Michael Keyser will be signing books at the Saturday Poster and Book Signing event as part of the Amelia Island Concours d'Elegance weekend festivities.

After working at The Baltimore Sun as a reporter, Michael Keyser turned to freelance photography. In 1969, he attended SCCA drivers schools at the Marlboro and Bridgehampton circuits in a 911 Porsche, and in 1970 formed Toad Hall Motor Racing. For the remainder of 1970 and all of 1971 he competed in SCCA, IMSA and FIA events, at the same time hopscotching throughout the United States and Europe taking photographs for The Speed Merchants, a photo essay on road racing that was published in 1973 by Prentice Hall.

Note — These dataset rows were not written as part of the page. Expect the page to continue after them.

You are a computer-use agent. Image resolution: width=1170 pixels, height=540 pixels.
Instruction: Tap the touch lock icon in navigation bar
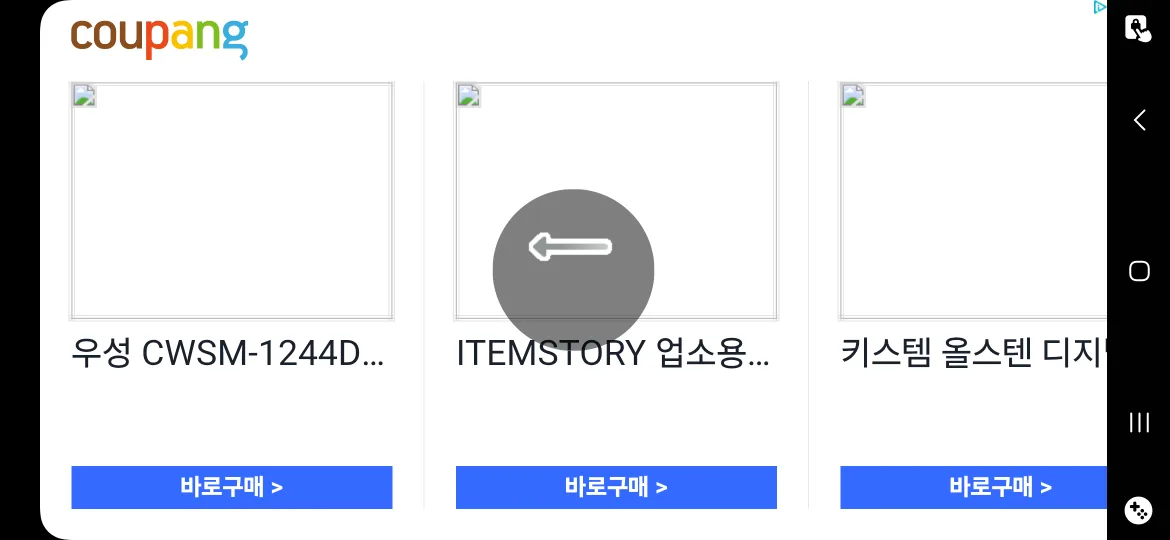click(1138, 28)
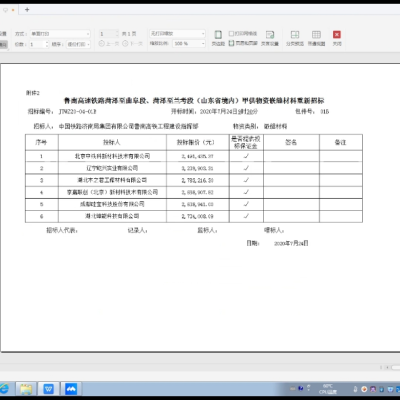Increase the copies count stepper
Screen dimensions: 400x400
(47, 42)
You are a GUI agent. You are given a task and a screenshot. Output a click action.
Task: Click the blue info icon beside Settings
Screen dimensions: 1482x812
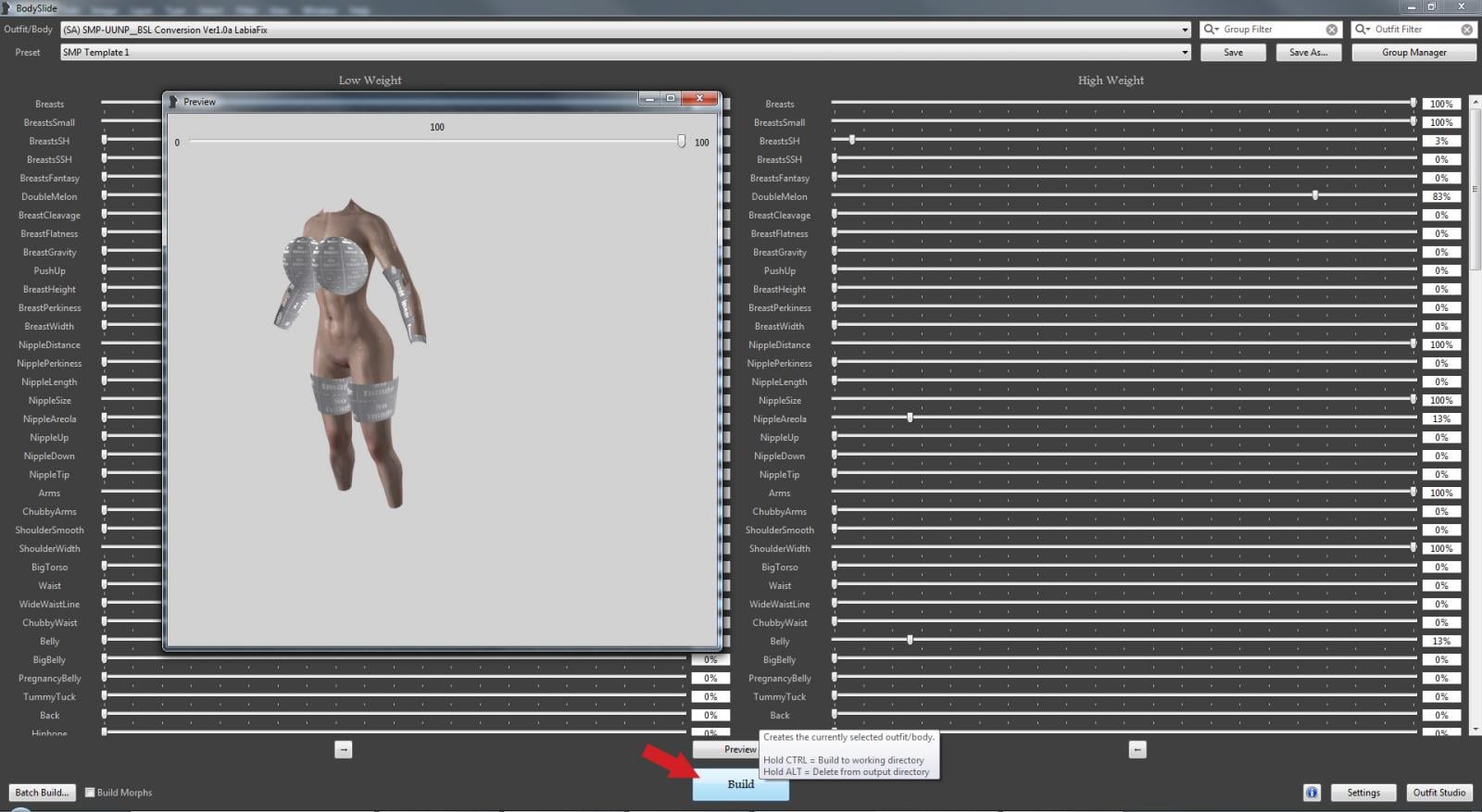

In 1972 Michael finished 3rd in the IMSA Camel GT Challenge series in a 2.5 liter Porsche, at the same time producing a documentary film, also called The Speed Merchants. Using the Porsche as a camera car, he raced at Daytona, Sebring, the Targa Florio, the Nurburgring, Le Mans and Watkins Glen with German driver, Jürgen Barth. He placed 2nd in the Camel GT Challenge series in 1973, 3rd in 1974 and 8th in 1975, driving a number of different Porsches. In 1976, after a victory in a Porsche at the 12 Hours of Sebring with Al Holbert, he switched to a Chevy Monza for the balance of the season, finishing 4th in the Camel GT series. In 1981, after driving for numerous teams, Keyser retired from active compeition. The Speed Merchants was re-released in September of 1999 with a totally new text and twice as many photographs. A French Kiss With Death, a book about the making of Steve McQueen's film Le Mans, by Michael Keyser, with Jonathan Williams, was published in November 1999.

In 2007, Michael's company, Autosports Marketing Associates, published Bernard Cahier: F-Stops, Pit Stops, Laughter & Tears, a two-volume set covering the colorful life of the French photo-journalist The book contains many of Cahier's most memorable photos along with personal anecdotes on the 'behind the scenes' activities of some of motor-racing's great drivers from the '50s through the '80s. It was the winner of the 2007 Dean Batchelor Award For Excellence in Automotive Journalism. In 2010 Autosports published The Speed Merchants - Frame By Frame - The 70s & 80s, and in 2011 Evolution of the Porsche 911 in Competition, 1965-2010 and Behind Le Mans: The Film In Photographs.